Adding insult to injury, thanks in no small part to Hartford’s Mayor, the Board of Education didn’t even vote to authorize the city to go after the funds. Instead, the pro-charter school administration cut the deal with the Gates Foundation and the members of the Board of Education had the choice of accepting or rejecting the entire package. Instead of sending the deal back for more negotiations and a fairer distribution of funds, the Board rubber stamped the package. The only no vote came from Working Family Party member Robert Cotto Jr.
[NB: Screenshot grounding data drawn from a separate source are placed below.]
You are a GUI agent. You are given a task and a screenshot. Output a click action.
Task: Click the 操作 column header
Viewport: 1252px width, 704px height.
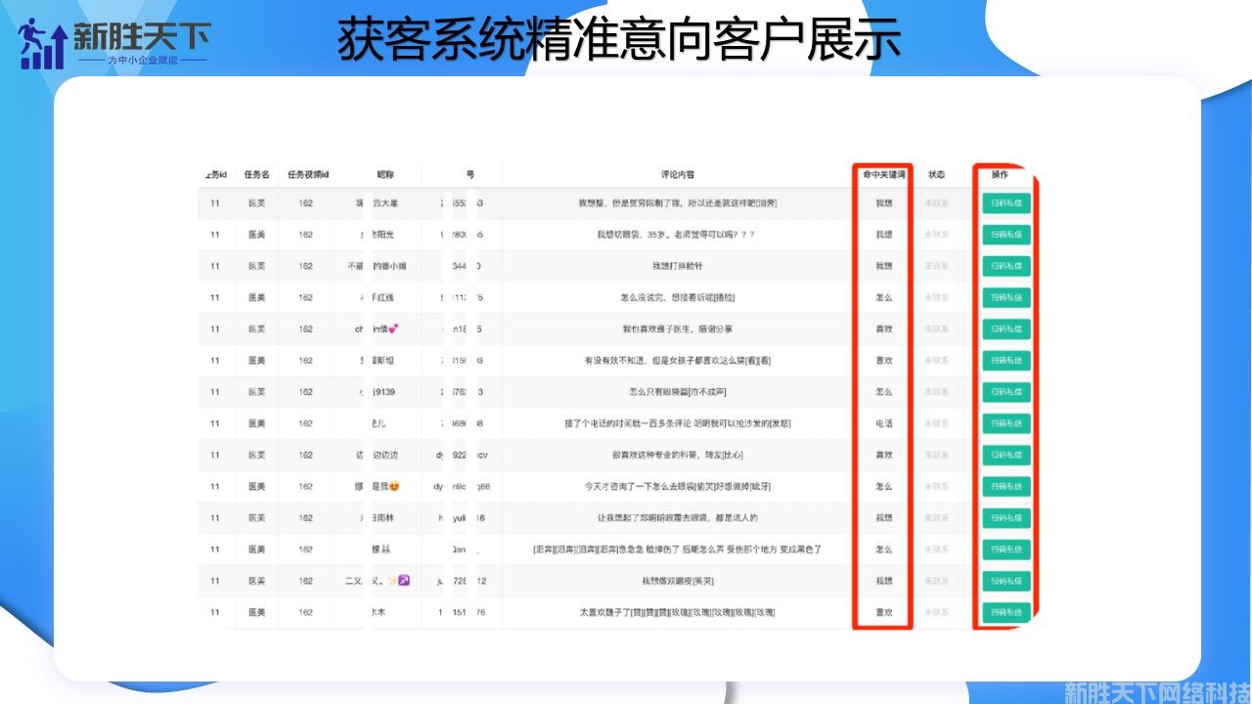[1000, 175]
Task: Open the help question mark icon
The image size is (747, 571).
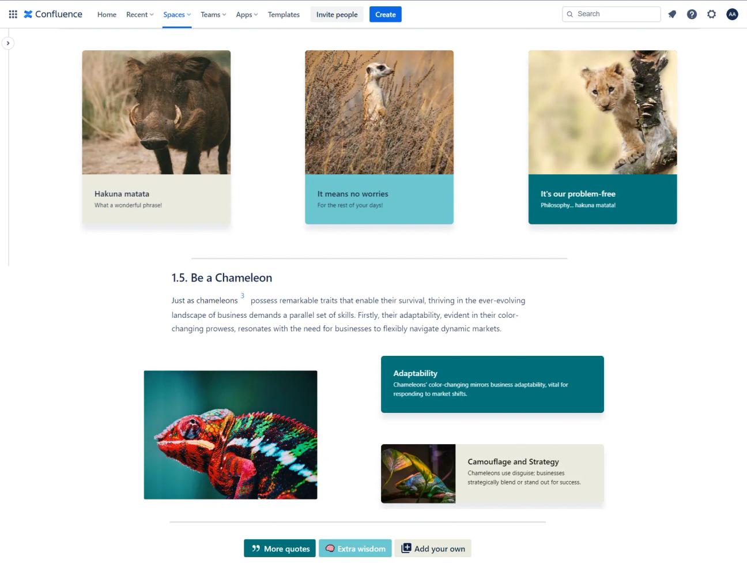Action: [692, 14]
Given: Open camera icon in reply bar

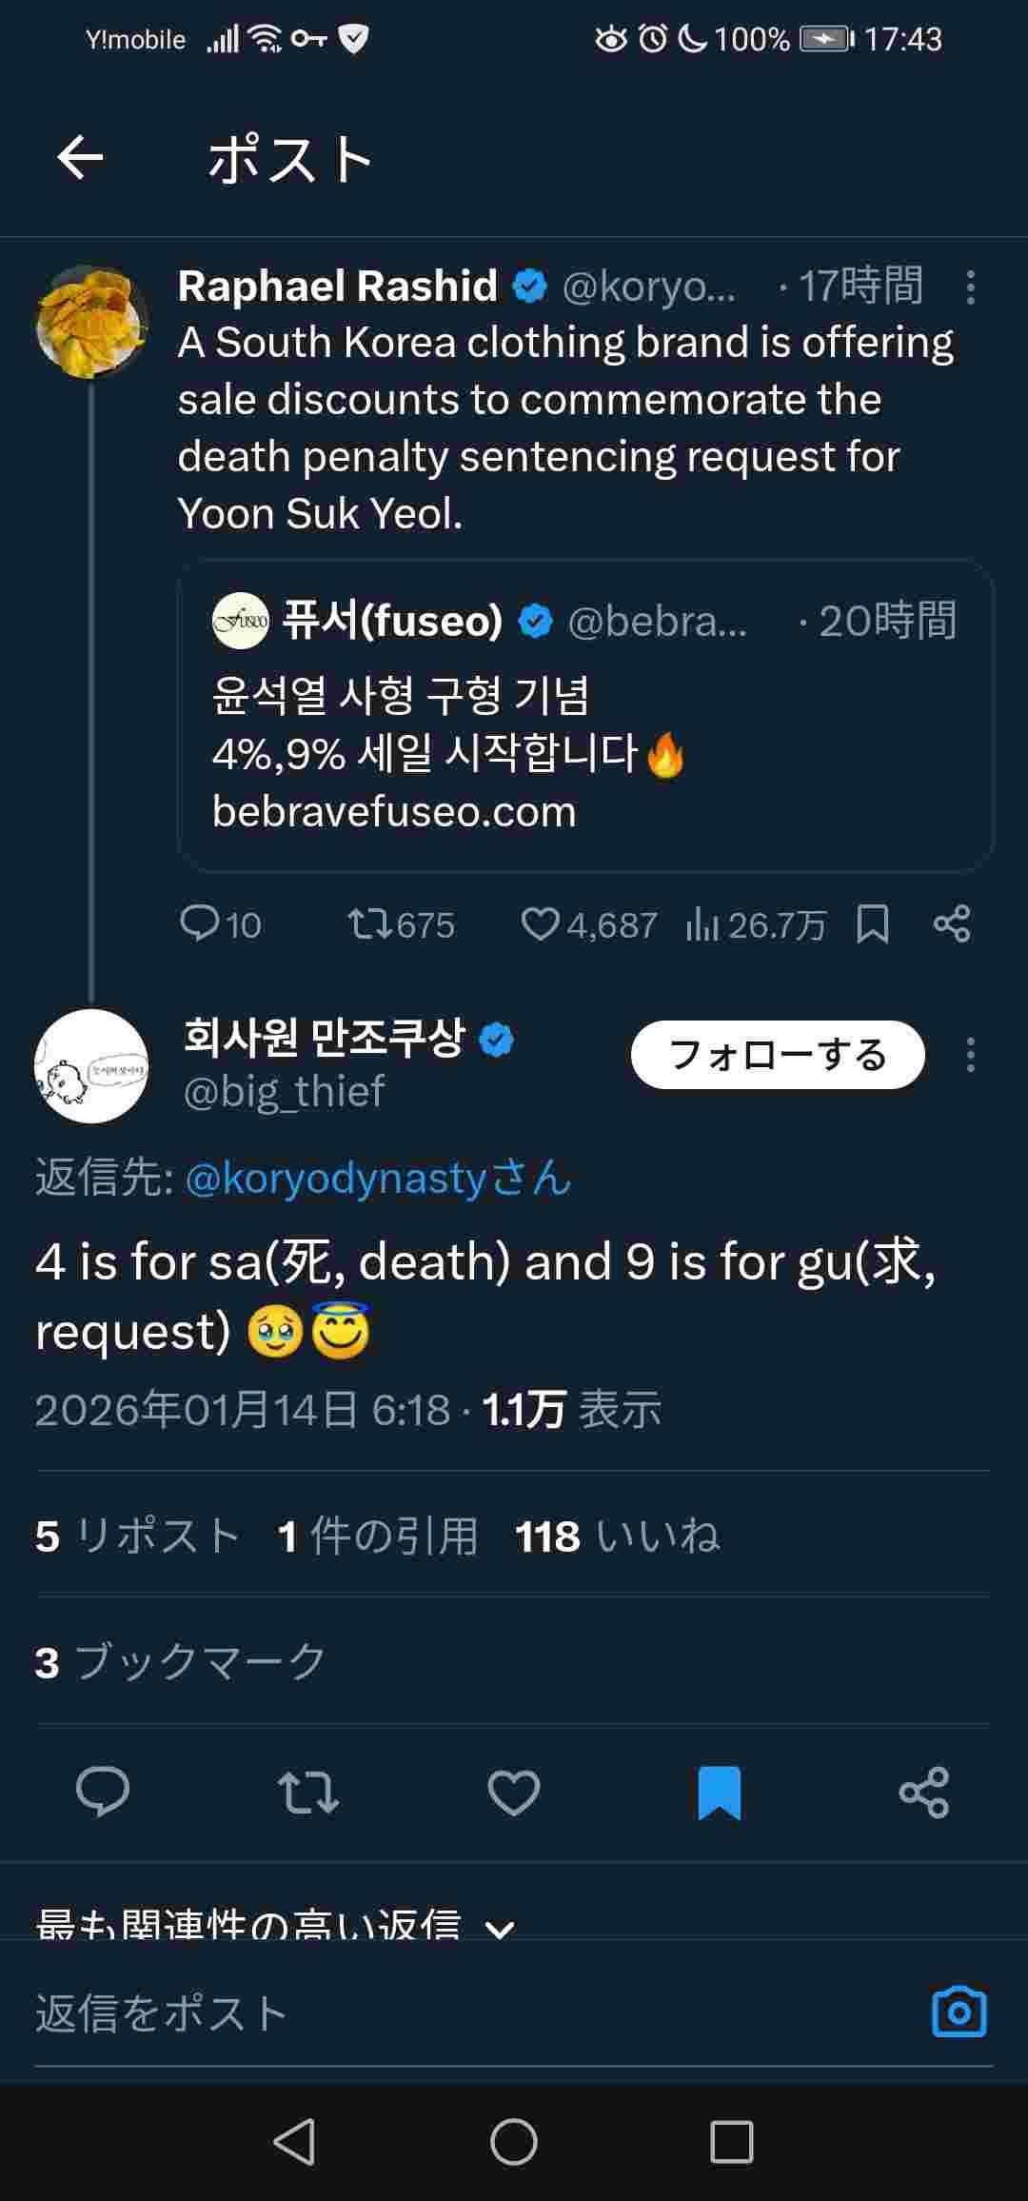Looking at the screenshot, I should coord(959,2013).
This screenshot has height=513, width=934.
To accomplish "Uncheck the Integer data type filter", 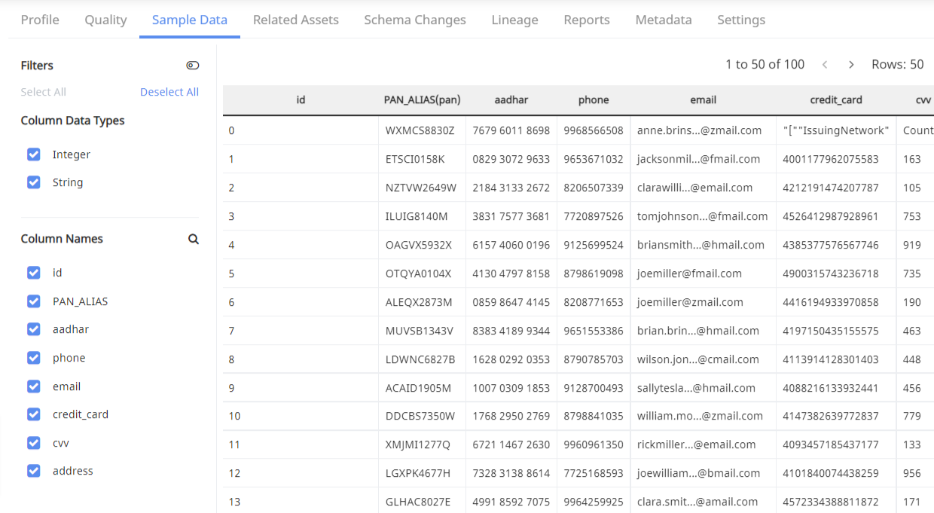I will coord(33,154).
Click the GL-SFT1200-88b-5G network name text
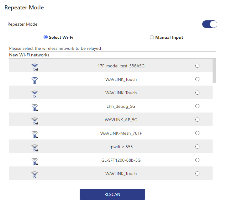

The Democrats, as a block, sided with the charter schools.
The Gates Foundation grant directs that the money be given to Achievement First to set up a leadership training program for school administrators; that money be used to expand teacher evaluation, training and coaching program including the requirement that Achievement First play a leading role in that effort; provides funds to align Hartford’s school curricula to the new Common Core Standards; and provides funds to expand Jumoke Academy’s role as a “high performing charter school.”
It is ironic that the grant refers to Jumoke as a high performing charter school when it is clear that in a city with a high Latino population, a large non-English speaking student body and more than one in ten students needing special education services, Jumoke is a charter school company that has been completely unwilling to take on their fair share of Latino, non-English speaking and special education students.
Not surprising, but perhaps most insulting of all is that the grant must be used to “Develop Jumoke Academy’s capacity to successfully manage and implement the transformation of low-performing schools in Hartford.” This clearly indicates that some type of deal has or will be struck to hand even more Hartford schools over to the Fuse/Jumoke charter school management company.
No need to determine whether it would be more effective to develop Hartford’s own capacity to improve the existing public schools.
No need to determine whether there are other charter schools or organizations that would do a better job than Jumoke.
No need for an open, fair and competitive bidding process to determine whether Jumoke is the best private company to run those schools or whether taxpayers are getting the best rates.
No need to select a private vendor who has experience working with Latino and non-English speaking students.
No need to select a company that is experienced, willing and able to take on its fair share of special education students.
Nope, none of that.
Instead, Governor Malloy, Commissioner Pryor and the corporate education reform industry will simply continue to move forward, playing by their own set of rules, exempting themselves from the laws that apply to everyone else whenever they deems it appropriate and leaving the vast majority of students, especially Latino, non-English speaking students and students who need special education services in the dust.
And what is Governor Malloy’s solution?
Put the Chief Operating Officer of Jumoke Academy on the State Board of Education so that these policies can be promoted across the state.